“这位就是胡秋国的太上皇吧,晚辈就不多介绍自己了。”男人之间的欣赏是不需要多用语言的,岚年安一点头算是打招呼了。
慕容无殇眼神里有快速掠过了一丝惊叹,他微微一笑。
“老夫终于明白为什么安国会在短短三年之内崛起成为一个大国,原来是有皇帝这样的领导者,失敬失敬。不过既然两国谈到合作,老夫不得不说出我的真实想法,为了我们更好的合作不是吗?”

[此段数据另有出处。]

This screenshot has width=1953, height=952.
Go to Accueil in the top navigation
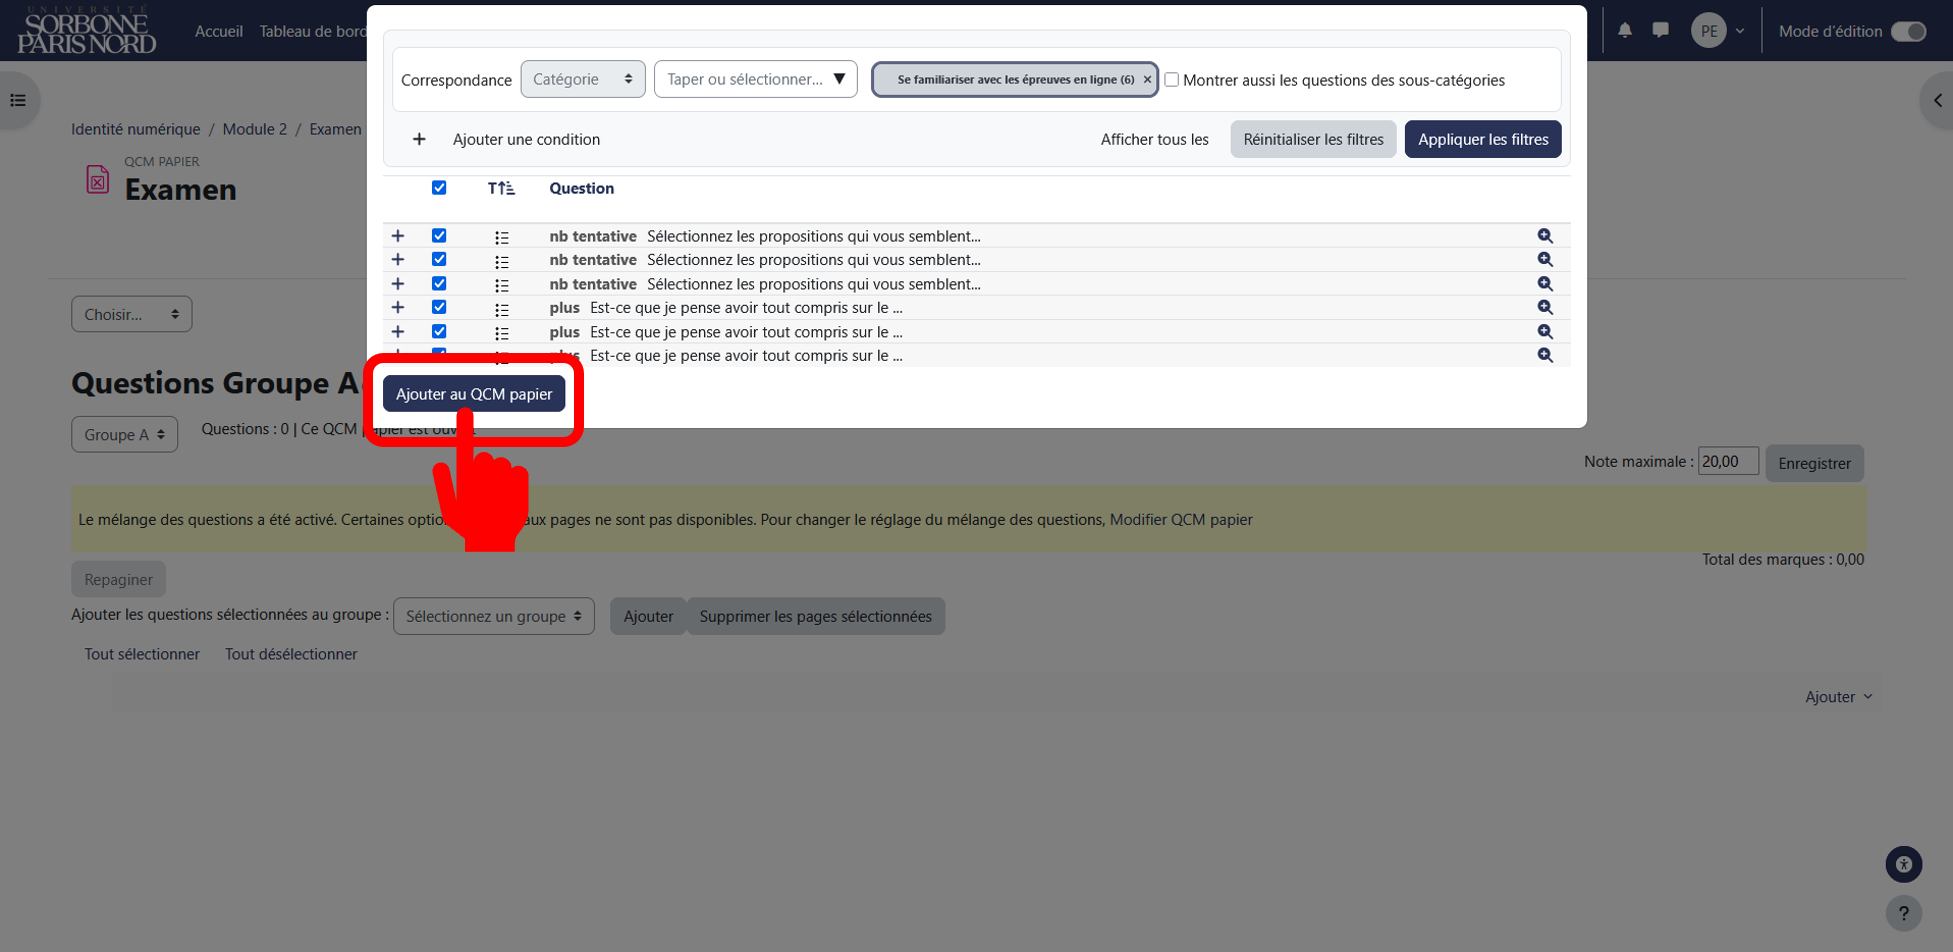(x=219, y=31)
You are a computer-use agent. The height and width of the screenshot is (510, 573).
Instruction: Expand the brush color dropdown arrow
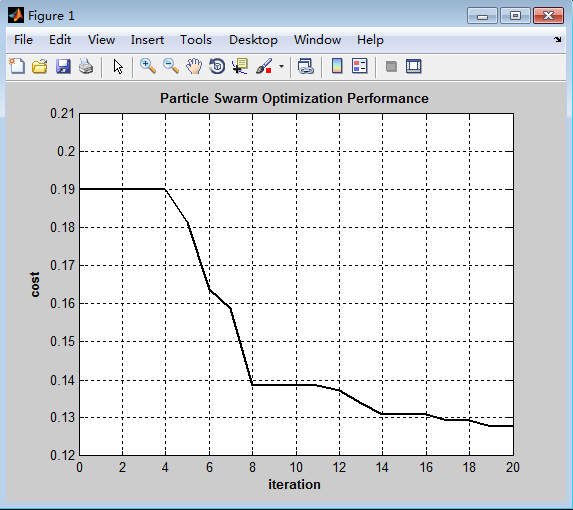[x=281, y=66]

岚年安微微一笑,虽然眼神依然是看不到底的,可口气明显和气了一些,“好,太上皇爽快,说吧,太上皇的要求是什么?”
慕容无殇侃侃而道,“希望安国能封锁大宅,派重兵保护我们,这样才能显示的出安国的诚意,如果安国满足了这个条件,并且两个月内没有发生任何危害我们生命和生活的事情,我们就会答应合作。”
岚年安微微思考了一下,他很清楚慕容无殇提出这个条件的用意,看似没有什么实际藏满了变数,一不小心还会被利用回来,试想,谁知道在两个月内究竟会发生什么,这就像是一盘赌局,赢了还好,赌输了就满盘皆输。
但岚年安看起来非常有自信,他相信在他的世界里没有什么是办不到的,即使对方的故意刁难,他也会扭转败局。
“好,没问题。”岚年安颁发圣旨下去就算定了下来,这时候慕容无殇和慕容西傲才回到了座位上,一时间也算是宾主尽欢,刚刚凝重的气氛一扫而空。
安暖织正忙着关心别的事情,所以她完全没有注意到……虽然慕容无殇和慕容西傲回到了自己的座位上,可是这对儿父子的目光皆是紧紧地缠在她的身上。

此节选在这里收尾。